Each line from the one holding "This screenshot has width=653, height=367." to the last line of the listing must be set down exactly. No pictures are to be included.

**********

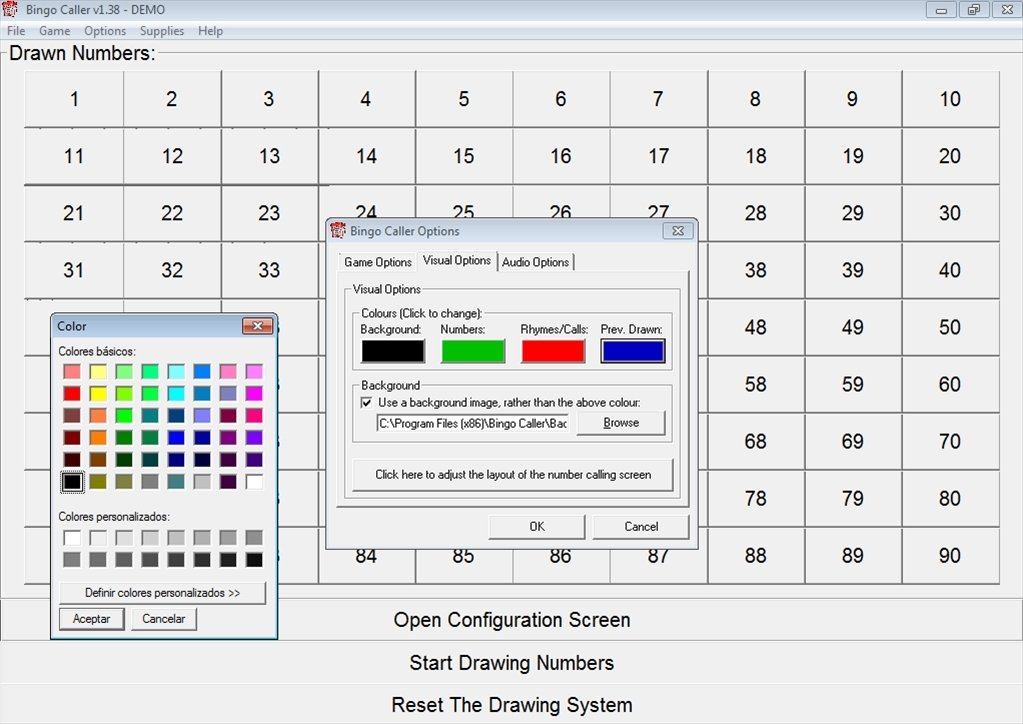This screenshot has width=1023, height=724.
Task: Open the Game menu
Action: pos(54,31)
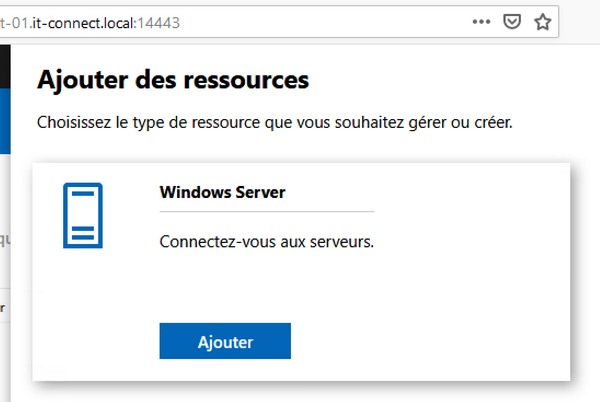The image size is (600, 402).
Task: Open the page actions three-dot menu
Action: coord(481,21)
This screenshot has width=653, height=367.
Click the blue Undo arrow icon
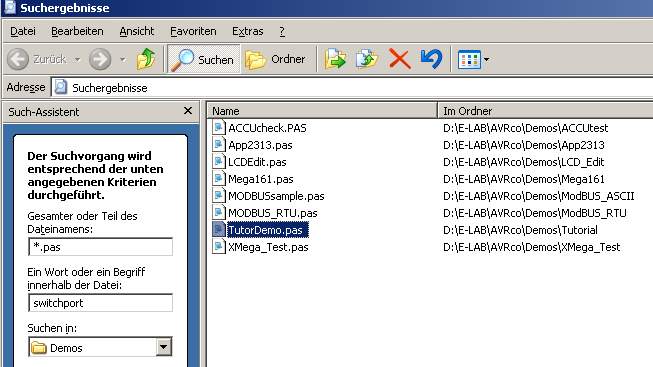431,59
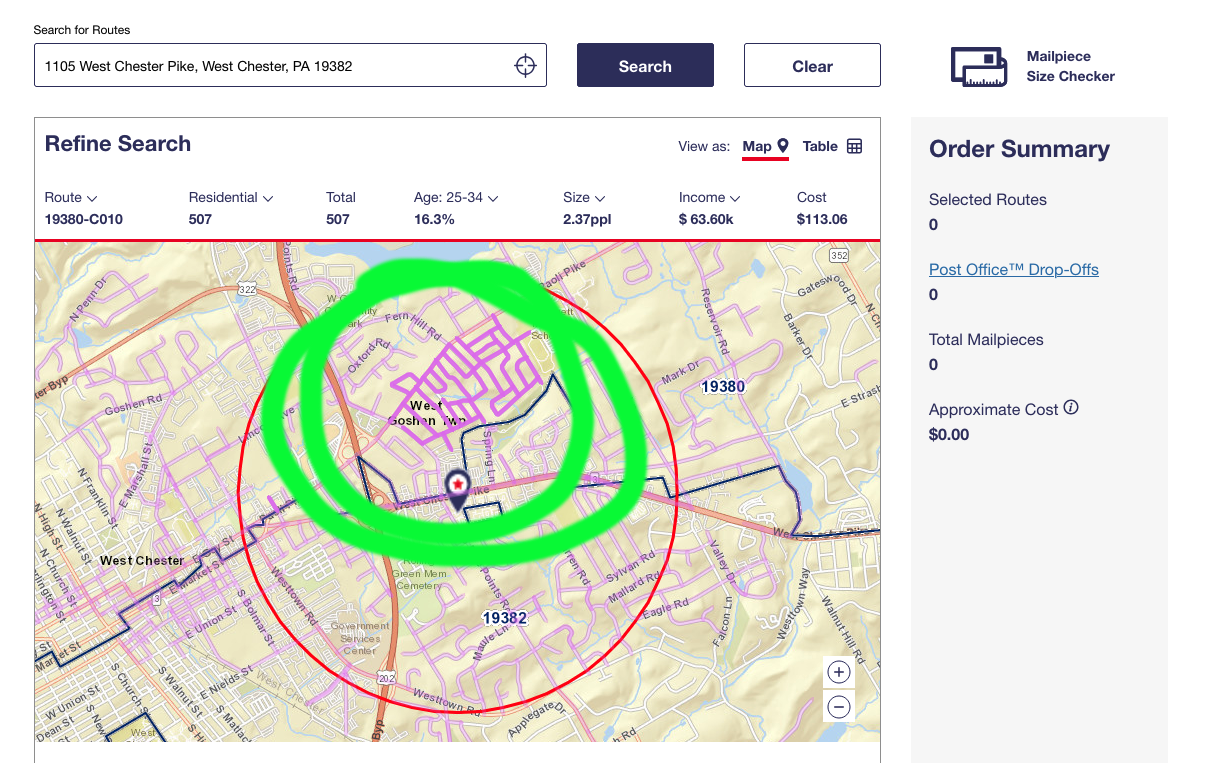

**********

- [RESULT BELOW]:
This screenshot has width=653, height=367.
Click the blue Undo arrow icon
431,59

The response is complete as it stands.